If it’s not apparent already, Kung Fury is a film that makes no attempts at seriousness. That’s not all, either; a full-length sequel is on its way, with Michael Fassbender, Arnold Schwarzenegger, and David Hasselhoff involved in varying capacities. Yeah.
Taika Waititi’s Hunt for the Wilderpeople casts Sam Neill and Julian Dennison as an unlikely duo of foster father and foster child, respectively. A troublemaker from the city adopted by a rural family, Ricky (Dennison) struggles to settle in with his new family, leading to a series of events that sends him fleeing into the New Zealand wilderness. Ricky’s foster father, Hec (Neill), sets off to track the teenager down, only to end up in trouble himself. A national manhunt soon begins, bringing Ricky and Hec closer while showcasing both the fantastic chemistry of the film’s leads and Waititi’s wonderfully endearing, clever script.
If you’ve never heard of Reefer Madness, you might be living under a rock. No matter your views on marijuana use, this absurd 1936 movie was made to “educate” young Americans on the dangers of drug abuse, but it’s actually a propaganda film produced by a church group and distributed by notorious exploitation producer Dwain Esper.
In the film, pot abuse drives several young adults to violence, murder, and (of course) madness. At the end, Dr. Alfred Carroll (Josef Forte) breaks the fourth wall (uh, spoilers?) to warn viewers that their children might die after consuming marijuana. After a sort of reappearance in the 1970s, Reefer Madness took on a new life as a parody film for supporters of drug reform and cannabis legalization.

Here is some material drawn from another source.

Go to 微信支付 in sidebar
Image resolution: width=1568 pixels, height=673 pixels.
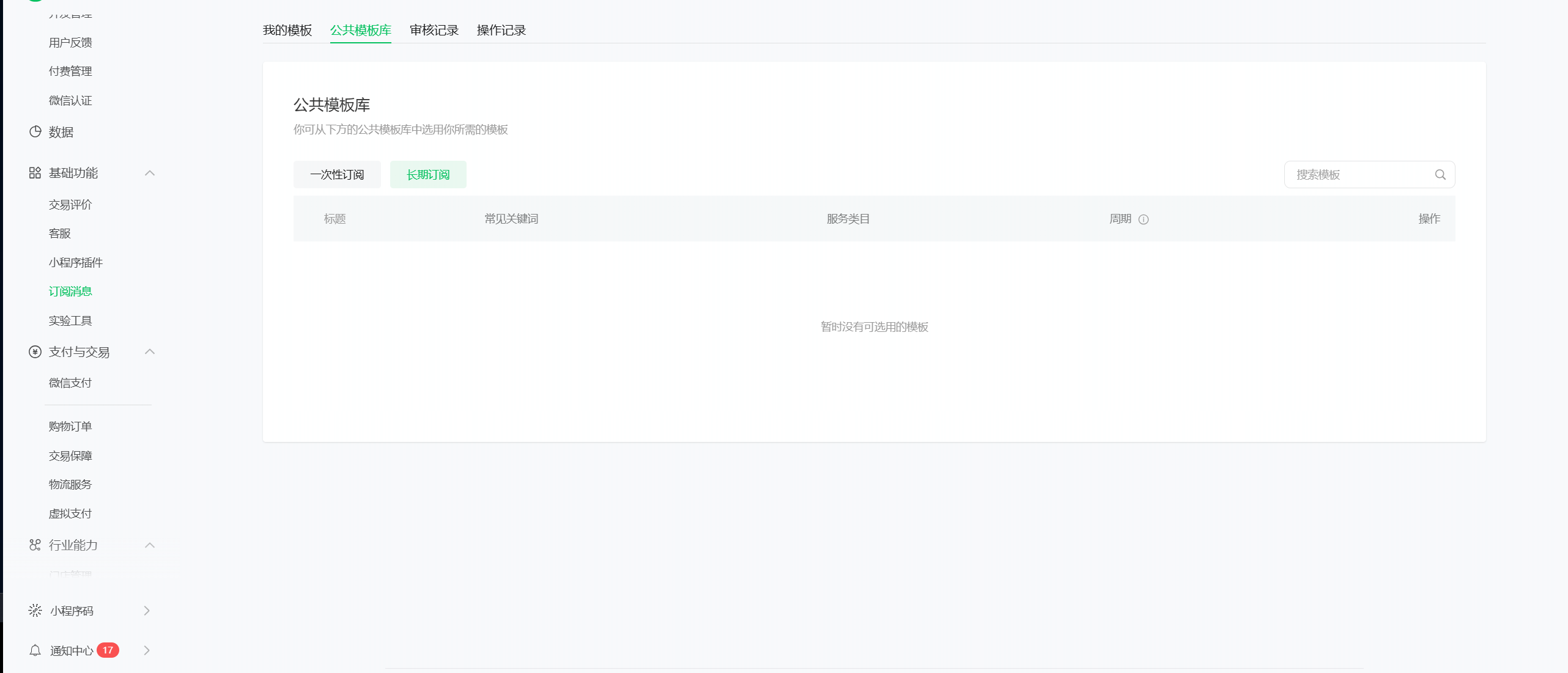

With the recent passing of comics icon Stan Lee, there is ample reason to get reacquainted with the man who co-created Spider-Man, Iron Man, The Avengers, Hulk, the X-Men, and so many other world-famous superheroes and their supporting cast of colorful characters. This 2010 documentary chronicled the life and career of the man who helped make Marvel Comics a household name and changed the face of the comics world for generations. While the film offers an origin story of sorts for Stan “The Man” Lee, it also provides a touching look at his life away from all of the superheroes and larger-than-life adventures, as both doting husband and father.
A seminal entry for American horror cinema, George A. Romero’s classic horror movie follows seven people who find themselves trapped in Pennsylvania as the terrifying walking dead surround them. They have to try to survive without understanding the terror that lurks outside. The movie has been noted as the first zombie film, and its influences can be seen in everything from 28 Days Later to Shaun of the Dead. Romero’s debut — he wrote, directed, edited, and acted in the film — made him into a superstar, quickly revolutionizing the genre on a budget of a mere $114,000.